▶ _What is required_: Write out all of the data below verbatim, keeping every line and character unchanged.
>> start Exercise inputs
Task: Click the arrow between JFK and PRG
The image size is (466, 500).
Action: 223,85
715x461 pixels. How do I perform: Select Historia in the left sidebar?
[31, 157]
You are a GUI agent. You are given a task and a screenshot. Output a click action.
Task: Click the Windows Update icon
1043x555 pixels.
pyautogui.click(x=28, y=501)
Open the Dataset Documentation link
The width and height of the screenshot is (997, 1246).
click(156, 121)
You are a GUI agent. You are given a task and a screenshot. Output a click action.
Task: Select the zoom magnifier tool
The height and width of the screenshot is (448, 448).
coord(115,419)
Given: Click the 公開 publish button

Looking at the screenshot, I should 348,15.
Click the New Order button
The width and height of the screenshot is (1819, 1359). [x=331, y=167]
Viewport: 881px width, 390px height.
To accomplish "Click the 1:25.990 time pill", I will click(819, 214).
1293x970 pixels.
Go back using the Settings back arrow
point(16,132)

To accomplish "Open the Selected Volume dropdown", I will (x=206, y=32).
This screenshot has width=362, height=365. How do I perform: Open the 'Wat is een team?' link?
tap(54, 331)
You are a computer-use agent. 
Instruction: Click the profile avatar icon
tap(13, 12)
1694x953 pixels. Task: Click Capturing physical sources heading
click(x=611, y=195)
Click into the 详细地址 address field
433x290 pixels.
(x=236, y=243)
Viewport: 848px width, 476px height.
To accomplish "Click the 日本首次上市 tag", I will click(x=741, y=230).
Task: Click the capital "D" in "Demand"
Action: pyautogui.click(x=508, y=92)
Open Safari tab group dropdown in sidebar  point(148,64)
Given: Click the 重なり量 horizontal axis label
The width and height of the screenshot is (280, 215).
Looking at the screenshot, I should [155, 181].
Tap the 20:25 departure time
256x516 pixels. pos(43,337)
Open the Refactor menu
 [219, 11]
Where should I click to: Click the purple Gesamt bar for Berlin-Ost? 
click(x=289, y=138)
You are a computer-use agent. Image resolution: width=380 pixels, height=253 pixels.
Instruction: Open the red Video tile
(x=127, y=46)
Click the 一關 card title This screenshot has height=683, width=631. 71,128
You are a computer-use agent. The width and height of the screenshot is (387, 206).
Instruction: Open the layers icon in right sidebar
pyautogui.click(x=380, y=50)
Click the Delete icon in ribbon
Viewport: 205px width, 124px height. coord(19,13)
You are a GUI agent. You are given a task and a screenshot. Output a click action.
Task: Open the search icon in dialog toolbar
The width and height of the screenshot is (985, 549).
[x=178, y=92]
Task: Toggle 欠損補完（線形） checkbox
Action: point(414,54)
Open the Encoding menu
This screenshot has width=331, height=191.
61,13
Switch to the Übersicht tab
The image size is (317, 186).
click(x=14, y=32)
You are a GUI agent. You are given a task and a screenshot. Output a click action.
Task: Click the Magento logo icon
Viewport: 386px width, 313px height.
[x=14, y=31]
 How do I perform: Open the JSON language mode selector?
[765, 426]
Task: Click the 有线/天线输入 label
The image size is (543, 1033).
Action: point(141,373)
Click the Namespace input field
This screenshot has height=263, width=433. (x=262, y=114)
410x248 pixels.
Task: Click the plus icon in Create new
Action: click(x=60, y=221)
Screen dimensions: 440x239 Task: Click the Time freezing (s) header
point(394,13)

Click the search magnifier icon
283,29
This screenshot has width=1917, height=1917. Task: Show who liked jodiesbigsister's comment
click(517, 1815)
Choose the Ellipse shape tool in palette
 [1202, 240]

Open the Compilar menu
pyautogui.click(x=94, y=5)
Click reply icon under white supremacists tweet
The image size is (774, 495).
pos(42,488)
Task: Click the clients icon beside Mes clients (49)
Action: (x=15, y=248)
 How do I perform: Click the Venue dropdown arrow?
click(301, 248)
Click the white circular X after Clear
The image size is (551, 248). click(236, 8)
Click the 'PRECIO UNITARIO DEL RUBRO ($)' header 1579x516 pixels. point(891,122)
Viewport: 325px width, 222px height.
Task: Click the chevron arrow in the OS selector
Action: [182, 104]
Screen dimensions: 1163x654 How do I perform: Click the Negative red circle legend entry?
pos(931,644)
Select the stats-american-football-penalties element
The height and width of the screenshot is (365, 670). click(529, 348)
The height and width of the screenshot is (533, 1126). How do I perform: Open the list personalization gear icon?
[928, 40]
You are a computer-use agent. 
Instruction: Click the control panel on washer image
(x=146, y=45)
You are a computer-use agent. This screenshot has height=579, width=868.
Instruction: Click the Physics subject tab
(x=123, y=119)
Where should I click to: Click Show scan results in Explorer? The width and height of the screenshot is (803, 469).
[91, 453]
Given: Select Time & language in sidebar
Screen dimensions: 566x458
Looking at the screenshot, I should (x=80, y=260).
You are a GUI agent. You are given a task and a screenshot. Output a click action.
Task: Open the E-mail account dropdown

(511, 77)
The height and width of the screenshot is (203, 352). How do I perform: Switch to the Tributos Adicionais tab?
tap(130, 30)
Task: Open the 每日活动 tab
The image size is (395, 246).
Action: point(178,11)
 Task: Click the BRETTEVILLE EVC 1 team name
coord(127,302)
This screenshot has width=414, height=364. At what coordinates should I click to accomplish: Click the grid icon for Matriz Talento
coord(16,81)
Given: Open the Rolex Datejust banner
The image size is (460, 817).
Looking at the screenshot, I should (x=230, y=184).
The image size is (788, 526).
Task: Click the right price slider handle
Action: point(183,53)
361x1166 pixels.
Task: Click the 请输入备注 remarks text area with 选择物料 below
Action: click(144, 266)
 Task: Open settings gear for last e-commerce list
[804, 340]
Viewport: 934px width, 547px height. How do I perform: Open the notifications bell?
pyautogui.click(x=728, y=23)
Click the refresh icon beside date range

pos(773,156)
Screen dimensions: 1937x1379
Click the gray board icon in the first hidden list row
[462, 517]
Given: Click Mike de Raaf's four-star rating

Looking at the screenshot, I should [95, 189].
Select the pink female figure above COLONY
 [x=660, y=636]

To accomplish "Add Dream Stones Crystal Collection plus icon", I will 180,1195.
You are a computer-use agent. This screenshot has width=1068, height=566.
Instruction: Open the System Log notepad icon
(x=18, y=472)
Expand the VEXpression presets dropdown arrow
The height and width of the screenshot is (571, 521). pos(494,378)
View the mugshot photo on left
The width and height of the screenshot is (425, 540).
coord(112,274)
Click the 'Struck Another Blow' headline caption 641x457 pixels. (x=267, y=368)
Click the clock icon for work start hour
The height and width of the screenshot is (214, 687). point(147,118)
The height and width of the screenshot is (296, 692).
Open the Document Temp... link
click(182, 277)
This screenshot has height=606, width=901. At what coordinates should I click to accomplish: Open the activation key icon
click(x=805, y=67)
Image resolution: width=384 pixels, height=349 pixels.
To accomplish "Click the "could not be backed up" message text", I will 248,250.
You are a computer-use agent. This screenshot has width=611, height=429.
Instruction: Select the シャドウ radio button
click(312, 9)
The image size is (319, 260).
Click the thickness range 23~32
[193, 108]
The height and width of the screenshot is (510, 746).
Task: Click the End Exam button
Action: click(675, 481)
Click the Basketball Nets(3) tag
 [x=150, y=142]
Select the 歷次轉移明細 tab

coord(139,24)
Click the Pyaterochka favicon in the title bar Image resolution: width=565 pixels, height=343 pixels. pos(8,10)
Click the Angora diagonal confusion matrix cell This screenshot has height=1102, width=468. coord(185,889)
>> end Exercise inputs
▶ _Solution for this exercise_:
Task: Click the arrow between JFK and PRG
The image size is (466, 500).
Action: 223,85
715x461 pixels. How do I perform: Select Historia in the left sidebar?
[31, 157]
You are a GUI agent. You are given a task and a screenshot. Output a click action.
Task: Click the Windows Update icon
1043x555 pixels.
pyautogui.click(x=28, y=501)
Open the Dataset Documentation link
The width and height of the screenshot is (997, 1246).
click(156, 121)
You are a GUI agent. You are given a task and a screenshot. Output a click action.
Task: Select the zoom magnifier tool
The height and width of the screenshot is (448, 448).
coord(115,419)
Given: Click the 公開 publish button

Looking at the screenshot, I should 348,15.
Click the New Order button
The width and height of the screenshot is (1819, 1359). [x=331, y=167]
Viewport: 881px width, 390px height.
To accomplish "Click the 1:25.990 time pill", I will click(819, 214).
1293x970 pixels.
Go back using the Settings back arrow
point(16,132)

To accomplish "Open the Selected Volume dropdown", I will (x=206, y=32).
This screenshot has width=362, height=365. How do I perform: Open the 'Wat is een team?' link?
tap(54, 331)
You are a computer-use agent. 
Instruction: Click the profile avatar icon
tap(13, 12)
1694x953 pixels. Task: Click Capturing physical sources heading
click(x=611, y=195)
Click into the 详细地址 address field
433x290 pixels.
(x=236, y=243)
Viewport: 848px width, 476px height.
To accomplish "Click the 日本首次上市 tag", I will click(x=741, y=230).
Task: Click the capital "D" in "Demand"
Action: pyautogui.click(x=508, y=92)
Open Safari tab group dropdown in sidebar  point(148,64)
Given: Click the 重なり量 horizontal axis label
The width and height of the screenshot is (280, 215).
Looking at the screenshot, I should [155, 181].
Tap the 20:25 departure time
256x516 pixels. pos(43,337)
Open the Refactor menu
 [219, 11]
Where should I click to: Click the purple Gesamt bar for Berlin-Ost? 
click(x=289, y=138)
You are a computer-use agent. Image resolution: width=380 pixels, height=253 pixels.
Instruction: Open the red Video tile
(x=127, y=46)
Click the 一關 card title This screenshot has height=683, width=631. 71,128
You are a computer-use agent. The width and height of the screenshot is (387, 206).
Instruction: Open the layers icon in right sidebar
pyautogui.click(x=380, y=50)
Click the Delete icon in ribbon
Viewport: 205px width, 124px height. coord(19,13)
You are a GUI agent. You are given a task and a screenshot. Output a click action.
Task: Open the search icon in dialog toolbar
The width and height of the screenshot is (985, 549).
[x=178, y=92]
Task: Toggle 欠損補完（線形） checkbox
Action: point(414,54)
Open the Encoding menu
This screenshot has width=331, height=191.
61,13
Switch to the Übersicht tab
The image size is (317, 186).
click(x=14, y=32)
You are a GUI agent. You are given a task and a screenshot. Output a click action.
Task: Click the Magento logo icon
Viewport: 386px width, 313px height.
[x=14, y=31]
 How do I perform: Open the JSON language mode selector?
[765, 426]
Task: Click the 有线/天线输入 label
The image size is (543, 1033).
Action: point(141,373)
Click the Namespace input field
This screenshot has height=263, width=433. (x=262, y=114)
410x248 pixels.
Task: Click the plus icon in Create new
Action: click(x=60, y=221)
Screen dimensions: 440x239 Task: Click the Time freezing (s) header
point(394,13)

Click the search magnifier icon
283,29
This screenshot has width=1917, height=1917. Task: Show who liked jodiesbigsister's comment
click(517, 1815)
Choose the Ellipse shape tool in palette
 [1202, 240]

Open the Compilar menu
pyautogui.click(x=94, y=5)
Click reply icon under white supremacists tweet
The image size is (774, 495).
pos(42,488)
Task: Click the clients icon beside Mes clients (49)
Action: (x=15, y=248)
 How do I perform: Click the Venue dropdown arrow?
click(301, 248)
Click the white circular X after Clear
The image size is (551, 248). click(236, 8)
Click the 'PRECIO UNITARIO DEL RUBRO ($)' header 1579x516 pixels. point(891,122)
Viewport: 325px width, 222px height.
Task: Click the chevron arrow in the OS selector
Action: [182, 104]
Screen dimensions: 1163x654 How do I perform: Click the Negative red circle legend entry?
pos(931,644)
Select the stats-american-football-penalties element
The height and width of the screenshot is (365, 670). click(529, 348)
The height and width of the screenshot is (533, 1126). How do I perform: Open the list personalization gear icon?
[928, 40]
You are a computer-use agent. 
Instruction: Click the control panel on washer image
(x=146, y=45)
You are a computer-use agent. This screenshot has height=579, width=868.
Instruction: Click the Physics subject tab
(x=123, y=119)
Where should I click to: Click Show scan results in Explorer? The width and height of the screenshot is (803, 469).
[91, 453]
Given: Select Time & language in sidebar
Screen dimensions: 566x458
Looking at the screenshot, I should (x=80, y=260).
You are a GUI agent. You are given a task and a screenshot. Output a click action.
Task: Open the E-mail account dropdown

(511, 77)
The height and width of the screenshot is (203, 352). How do I perform: Switch to the Tributos Adicionais tab?
tap(130, 30)
Task: Open the 每日活动 tab
The image size is (395, 246).
Action: point(178,11)
 Task: Click the BRETTEVILLE EVC 1 team name
coord(127,302)
This screenshot has width=414, height=364. At what coordinates should I click to accomplish: Click the grid icon for Matriz Talento
coord(16,81)
Given: Open the Rolex Datejust banner
The image size is (460, 817).
Looking at the screenshot, I should (x=230, y=184).
The image size is (788, 526).
Task: Click the right price slider handle
Action: point(183,53)
361x1166 pixels.
Task: Click the 请输入备注 remarks text area with 选择物料 below
Action: click(144, 266)
 Task: Open settings gear for last e-commerce list
[804, 340]
Viewport: 934px width, 547px height. How do I perform: Open the notifications bell?
pyautogui.click(x=728, y=23)
Click the refresh icon beside date range

pos(773,156)
Screen dimensions: 1937x1379
Click the gray board icon in the first hidden list row
[462, 517]
Given: Click Mike de Raaf's four-star rating

Looking at the screenshot, I should [95, 189].
Select the pink female figure above COLONY
 [x=660, y=636]

To accomplish "Add Dream Stones Crystal Collection plus icon", I will 180,1195.
You are a computer-use agent. This screenshot has width=1068, height=566.
Instruction: Open the System Log notepad icon
(x=18, y=472)
Expand the VEXpression presets dropdown arrow
The height and width of the screenshot is (571, 521). pos(494,378)
View the mugshot photo on left
The width and height of the screenshot is (425, 540).
coord(112,274)
Click the 'Struck Another Blow' headline caption 641x457 pixels. (x=267, y=368)
Click the clock icon for work start hour
The height and width of the screenshot is (214, 687). point(147,118)
The height and width of the screenshot is (296, 692).
Open the Document Temp... link
click(182, 277)
This screenshot has height=606, width=901. At what coordinates should I click to accomplish: Open the activation key icon
click(x=805, y=67)
Image resolution: width=384 pixels, height=349 pixels.
To accomplish "Click the "could not be backed up" message text", I will 248,250.
You are a computer-use agent. This screenshot has width=611, height=429.
Instruction: Select the シャドウ radio button
click(312, 9)
The image size is (319, 260).
Click the thickness range 23~32
[193, 108]
The height and width of the screenshot is (510, 746).
Task: Click the End Exam button
Action: click(675, 481)
Click the Basketball Nets(3) tag
 [x=150, y=142]
Select the 歷次轉移明細 tab

coord(139,24)
Click the Pyaterochka favicon in the title bar Image resolution: width=565 pixels, height=343 pixels. pos(8,10)
Click the Angora diagonal confusion matrix cell This screenshot has height=1102, width=468. coord(185,889)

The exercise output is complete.